(Action item):
An exact transcript is required of the lines below, from the one containing "Click the 合計 row label" through the very last; leave every picture out of it.

(Dataset content):
——————
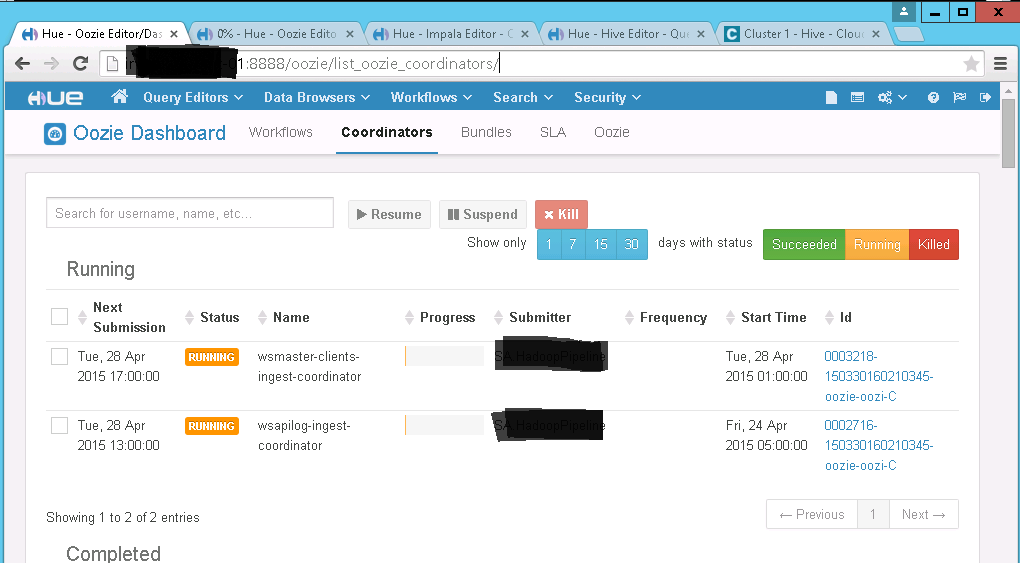Reload the page with the browser refresh icon
The height and width of the screenshot is (563, 1020).
pyautogui.click(x=81, y=64)

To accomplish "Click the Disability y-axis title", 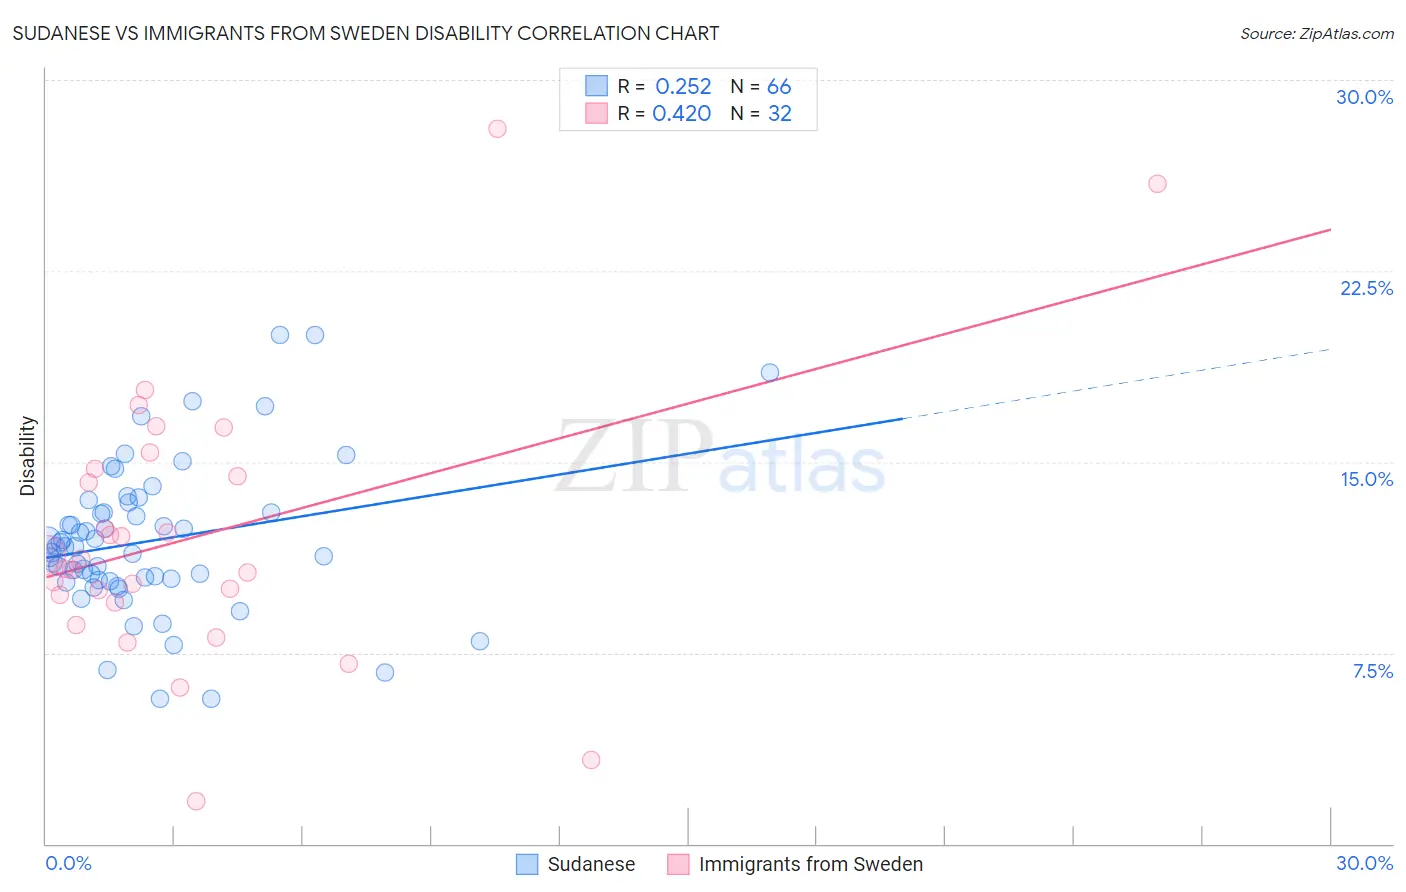I will 28,456.
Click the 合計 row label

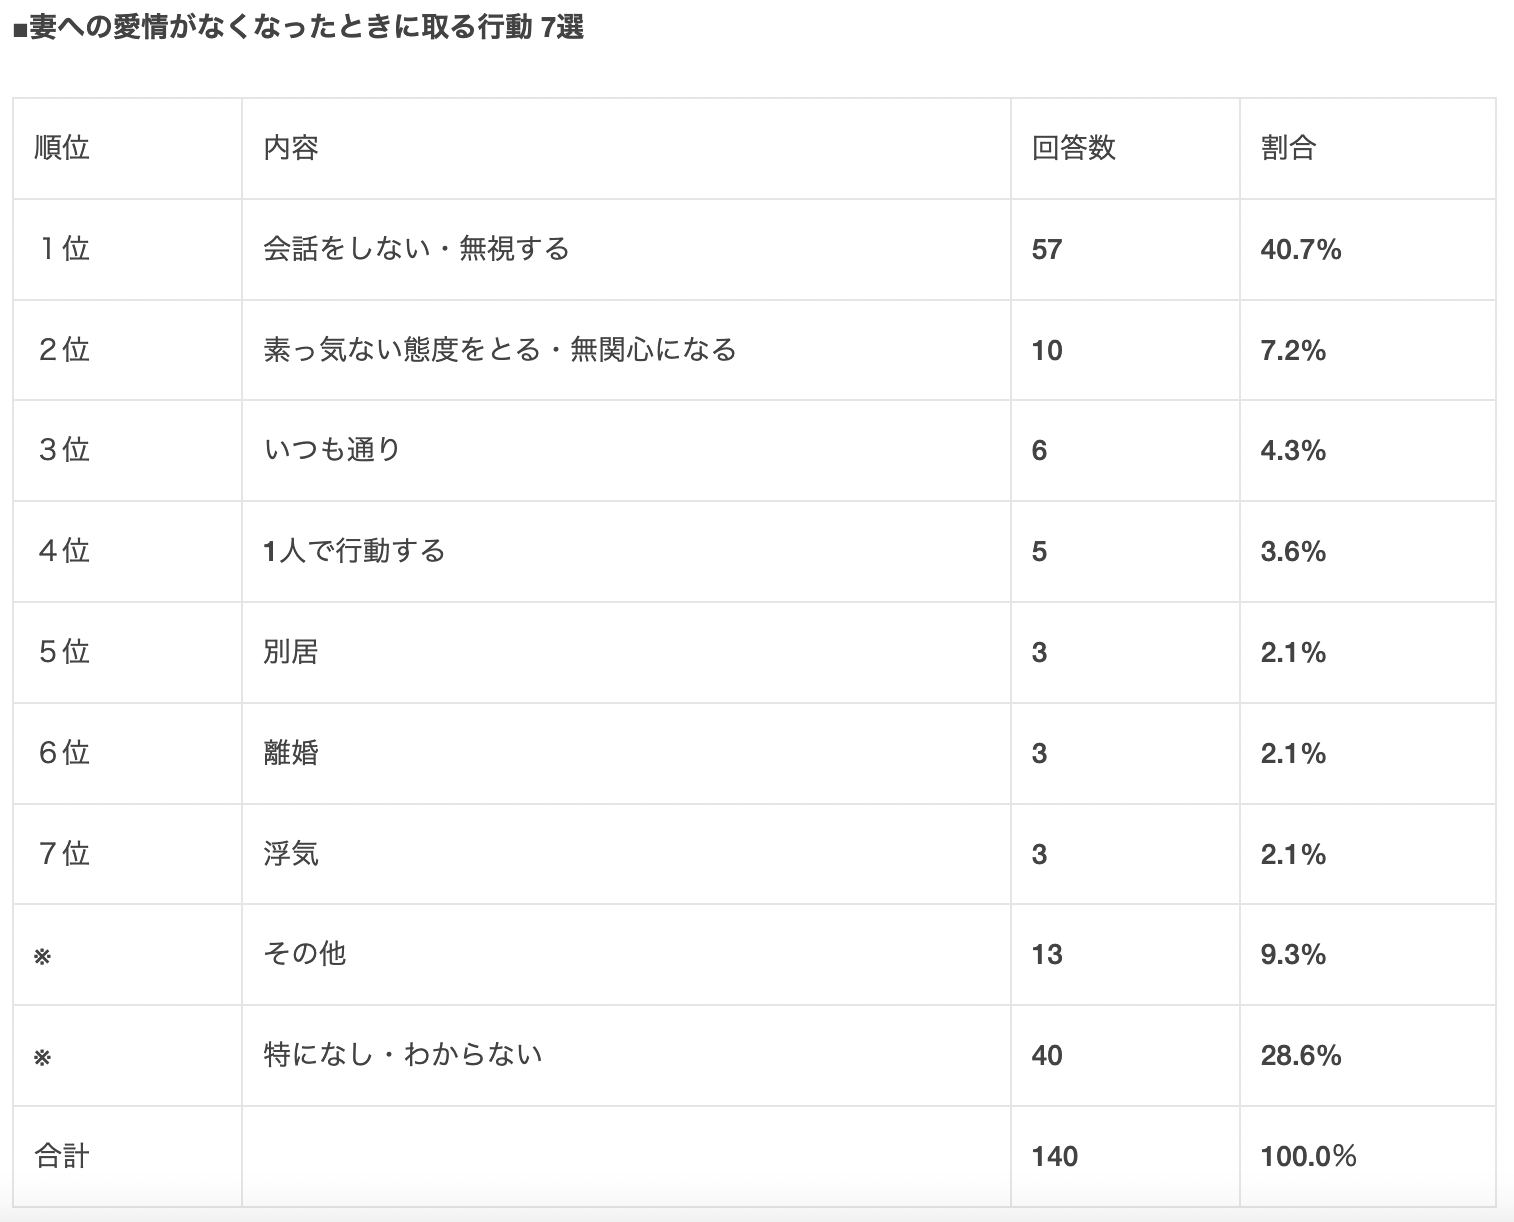click(62, 1156)
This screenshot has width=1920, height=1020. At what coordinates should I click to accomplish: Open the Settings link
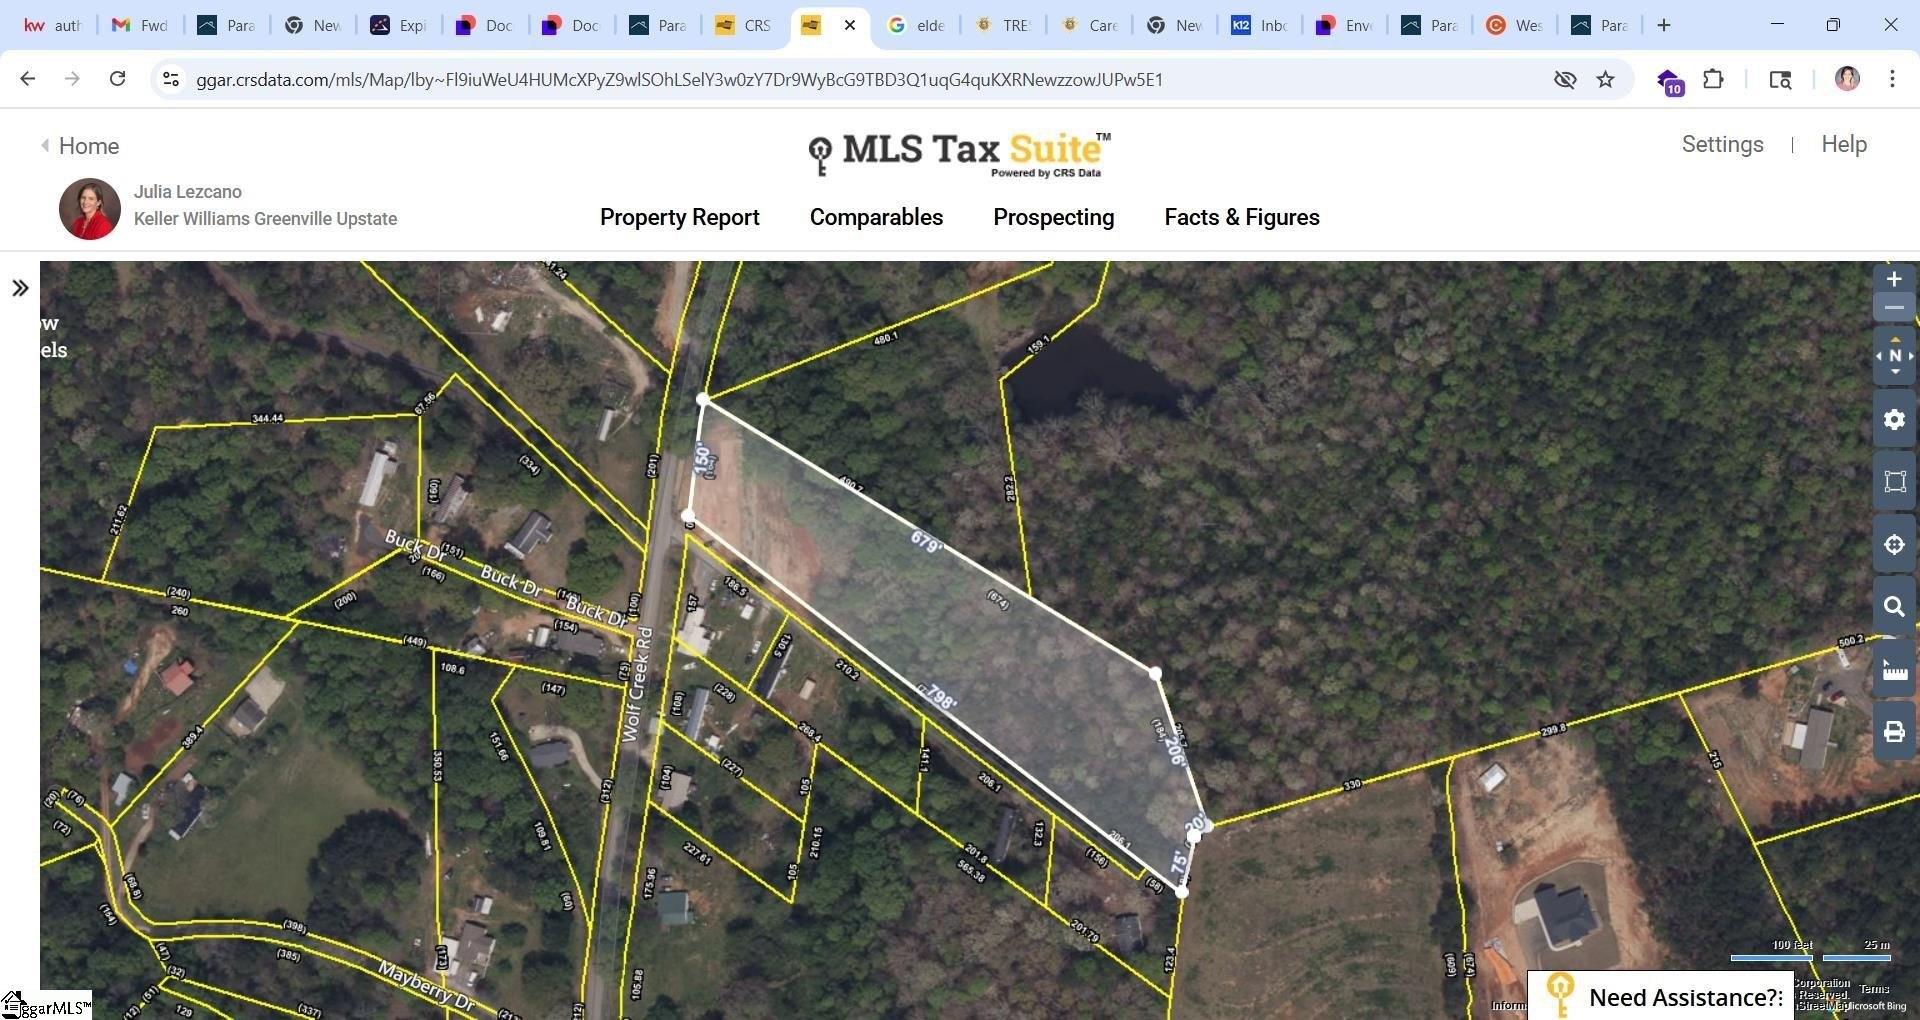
——————
(Response to this task):
Click the 合計 row label

click(62, 1156)
This screenshot has width=1920, height=1020. At what coordinates should I click to accomplish: Open the Settings link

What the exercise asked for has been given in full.